In case you missed it last week, the NIH recently announced that a large-scale, randomized, Phase 3, multi-national study will compare Herceptin® [trastuzumab; Genentech Inc.] head-to-head with Tykerb® [lapatinib; GlaxoSmithKline] in women with early-stage, HER2-positive tumors. The ambitious Adjuvant Lapatinib and/or Trastuzumab Treatment Optimization Study (ALTTO) will enroll 8,000 patients in 50 countries across 6 continents with GSK supplying the study drug and providing additional financial support.
The 52-week trial has two different designs depending on whether patients are in stage I or stage II and if they have already been treated with chemotherapy. The 4 treatment arms will consist of either trastuzumab or lapatinib alone, or trastuzumab followed by lapatinib, or the two agents in combination. Did somebody say 8,000 patients in 52 weeks? Congratulations on global cooperation in cancer clinical trials which may mean we could get large randomized study results faster.
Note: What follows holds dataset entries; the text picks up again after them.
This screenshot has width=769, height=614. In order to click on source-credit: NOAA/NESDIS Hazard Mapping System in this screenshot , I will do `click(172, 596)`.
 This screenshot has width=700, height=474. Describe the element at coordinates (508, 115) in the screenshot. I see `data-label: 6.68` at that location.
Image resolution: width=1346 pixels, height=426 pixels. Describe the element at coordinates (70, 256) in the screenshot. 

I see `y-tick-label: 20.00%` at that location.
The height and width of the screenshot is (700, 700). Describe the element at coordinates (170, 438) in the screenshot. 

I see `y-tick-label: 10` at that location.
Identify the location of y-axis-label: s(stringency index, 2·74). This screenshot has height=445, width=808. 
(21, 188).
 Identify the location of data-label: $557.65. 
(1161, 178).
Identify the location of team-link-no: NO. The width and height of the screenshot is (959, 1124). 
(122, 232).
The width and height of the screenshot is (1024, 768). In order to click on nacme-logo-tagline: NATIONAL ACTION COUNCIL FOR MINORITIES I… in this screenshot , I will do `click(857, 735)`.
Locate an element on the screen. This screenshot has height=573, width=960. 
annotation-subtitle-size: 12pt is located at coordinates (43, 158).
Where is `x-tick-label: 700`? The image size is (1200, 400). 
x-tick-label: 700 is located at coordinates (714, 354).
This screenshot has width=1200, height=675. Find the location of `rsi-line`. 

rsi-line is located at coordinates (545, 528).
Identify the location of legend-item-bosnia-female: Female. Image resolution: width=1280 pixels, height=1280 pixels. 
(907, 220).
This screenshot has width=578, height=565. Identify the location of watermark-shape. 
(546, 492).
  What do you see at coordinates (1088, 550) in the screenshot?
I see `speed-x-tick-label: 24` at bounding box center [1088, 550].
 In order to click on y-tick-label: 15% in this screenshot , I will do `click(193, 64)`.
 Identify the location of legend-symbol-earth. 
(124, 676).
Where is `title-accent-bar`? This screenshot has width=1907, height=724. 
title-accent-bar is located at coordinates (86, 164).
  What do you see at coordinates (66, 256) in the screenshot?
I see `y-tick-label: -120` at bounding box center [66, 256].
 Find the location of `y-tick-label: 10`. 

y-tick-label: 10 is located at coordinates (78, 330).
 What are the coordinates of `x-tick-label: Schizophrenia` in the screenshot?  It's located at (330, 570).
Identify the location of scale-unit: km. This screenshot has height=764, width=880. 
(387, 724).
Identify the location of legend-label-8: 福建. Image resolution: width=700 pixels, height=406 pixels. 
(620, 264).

The goal of this study is to standardize treatment in early stage breast cancer patients. But unsaid in the media to date, is that this study could leave only one exciting targeted breast cancer drug standing after it is all over. I’m sure GSK/Tykerb is excited to fund this study because they have everything to gain and very little to lose. Of course Genentech/Herceptin has everything to lose. But what are the chances that one drug will prove superior to the other, especially compared to the combination? Very low I’d say. Likely outcome is the two drugs will be used in sequence or combination. Oncologist Dr. Edith Perez of the Mayo Clinic in Jacksonville, Fla. and one of the study’s two lead investigators has already said that the trial will probably show that both drugs, working in concert, are more powerful than either acting on their own. So in that scenario Tykerb will be added and will gain some market share without hurting Herceptin. Everybody’s happy, except insurers.
Whatever the outcome, the point is we’ll have an outcome sooner than usual. That’s something to talk about.